Assessment of State-of-the-art multiphase CFD modeling for subcooled flow boiling in reactor applications

Abstract

Multiphase Computational Fluid Dynamics (M-CFD) has the potential to provide high fidelity simulation of complex boiling phenomena in Light Water Reactors (LWRs), thereby accelerating the development cycle and reducing the need for expensive large-scale experiments. M-CFD relies on two-phase closure models to consistently represent the relevant physical phenomena in flow boiling. However, the still incomplete understanding of the ability of these closures to accurately capture the underlying physics, limits the adoption of M-CFD in reactor development and design optimization. Due to the interaction of complex physical phenomena present in subcooled flow boiling, local measurements are necessary to assess the performance of existing closures. Furthermore, because previous validation was performed mostly on low pressure data, measurements at high pressure are needed to understand the performance of multiphase closures at PWR conditions. In this work, benchmarking was conducted using measured radial profiles of void fraction from subcooled flow boiling experiments of R12 refrigerant that reproduced density ratios and scaled flow conditions corresponding to PWR operation, called the DEBORA experiments.
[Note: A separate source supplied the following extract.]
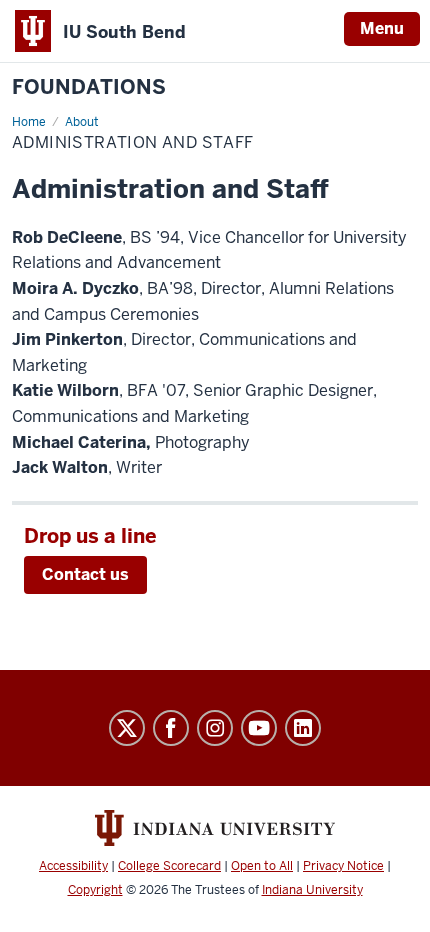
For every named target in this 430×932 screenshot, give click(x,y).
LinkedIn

This work leverages recent advancements in momentum closures to perform a systematic assessment of the wall boiling representation by evaluating heat flux partitioning formulations and the associated closure relations. The influence and sensitivity of bulk boiling and condensation models were also evaluated. Using separate effect assessments and recent advancements in experimental understanding, this work presents a closure representation that demonstrates consistent predictions and is applicable to prototypical PWR conditions, while identifying areas for future improvement.